Whether you are a slot race fan or not, they have certainly added a spike at an otherwise quiet time in harness racing.

We are just four days out from what will be a stellar night of harness action across Australasia.

Is it ideal the $NZ1mil Race by Grins and $1mil Nullarbor are on the same night? No, of course not, but the big upside is the five-hour window of excitement it will provide for harness fans on Friday.

The time zones mean the second running of Cambridge’s Race by Grins will be first-up and then the focus switches to the inaugural Nullarbor at Gloucester Park.

Why are they on the same night I’ve been asked 100 times? It’s actually not harness racing’s fault.

The Race by Grins changed dates slightly from last year, but was first with a footprint so the NZers haven’t done anything wrong.

So, who chose the same night – April 14 – for the Nullarbor?

It certainly wasn’t any of the WA harness bosses.

Simply, WA is running three slot races. They wanted a “mega” weekend and the timing was built around the richest and biggest of them, the $4mil Quokka for thoroughbreds.

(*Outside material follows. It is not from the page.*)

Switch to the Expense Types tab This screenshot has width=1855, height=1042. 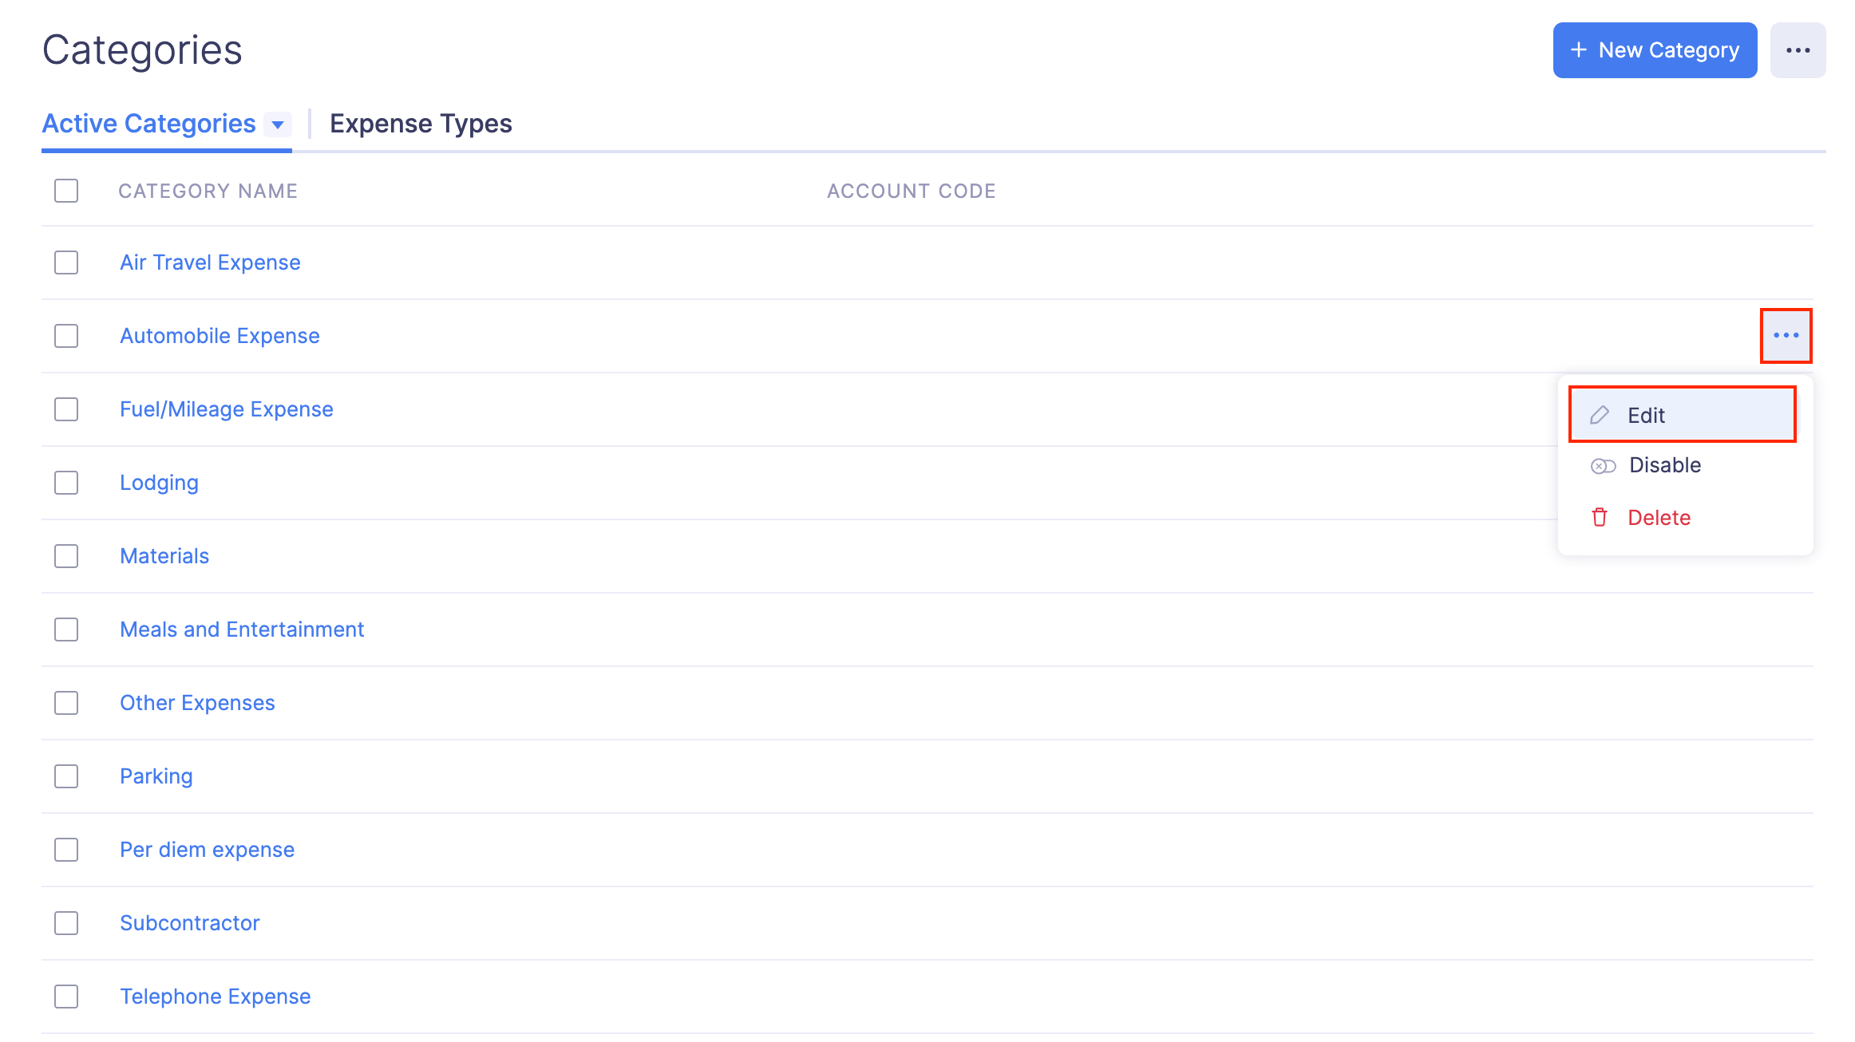click(x=421, y=124)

So, the Nullarbor and Sandgroper (for greyhounds) were scheduled for the night before.

While there has been some small level of cannibalising with the races clashing, they are so far apart geographically that they largely draw on different pools of horses.

Dave Branch and his Cambridge team will be disappointed they didn’t get Jason Grimson back after he almost won the Race By Grins last year. Instead, he’s taking the emerging Betterzippit to Perth.

And Spirit Of St Louis is another the Kiwis probably hoped would head to Cambridge instead of Perth.

On the flipside, those in Perth would love to have enticed Jess Tubbs’ dual Group 1 winner Better Eclipse to Gloucester Park instead of crossing the ditch.

Perhaps the biggest issue is the numbers of stars who aren't contesting either race, headed by the likes of Honolua Bay, I Cast No Shadow, Mach Dan and Major Meister. 

That’s primarily down to the hectic schedule they’ve had through the Inter Dominion and then Hunter Cup and Miracle Mile campaigns.

You can’t run in everything.

Young guns Catch A Wave, Captain Ravishing and Leap To Fame are being set for the inaugural $2.1 million TAB Eureka on September 2, so they were never going to try a WA or NZ trip with so much on the line in coming months.

So, which of the slot races has drawn the best field?

NZ just gets the nod because of cream at the top of their domestic pacing ranks, headlined by Copy That and Self Assured along with the emerging pacers Old Town Road, Akuta and B D Joe.

That final lead-up race at Cambridge last Thursday was a cracker. We can only hope the Race by Grins is as good. Better Eclipse adds some serious class, too.

WA has a good, even bunch of open-class players, but none proven away from their own patch. Magnificent Storm, Lavra Joe, Diego and Jumpingjackmac are the best of them.

The Nullarbor badly needed a serious “raider” to make the race more than just another version of the Fremantle or WA Cups run just a few months back.

And it has that in Spirit Of St Louis.

Team McCarthy’s pacer is proven at the very top level. It wasn’t long back he ran slashing races behind King Of Swing in a Hunter Cup and Miracle Mile.

Two starts back he beat all bar Catch A Wave in the latest Miracle Mile.

But, adding further to the intrigue of the Nullarbor, Spirit Of St Louis ran well below his best at his first Perth run at Gloucester Park last Friday night.

Was he in need of the run? Did he have an off night? We won't know until Friday, but he's gone from the one to beat to just part of the jigsaw.

Now the Jason Grimson factor becomes even more important.

Few trainers in the history of the sport have had quite the stunning past 18 months Grimson has enjoyed in big open-class feature races.

Many were surprised he chose Betterzippit of all his stable stars to chase the Nullarbor.

But, soon after he did, Grimson went on Perth’s Racing Radio and left listeners gobsmacked when he said: “I’ll be surprised if he doesn’t win (the Nullarbor)".

Two days later Betterzippit won at Menangle by a cricket pitch and smashed the clock with a quicker time than Catch A Wave did winning the Miracle Mile just four weeks earlier.

So, NZ has the slightly better field, but the Nullarbor has more X-factor and shapes as a more fascinating race, at least on paper.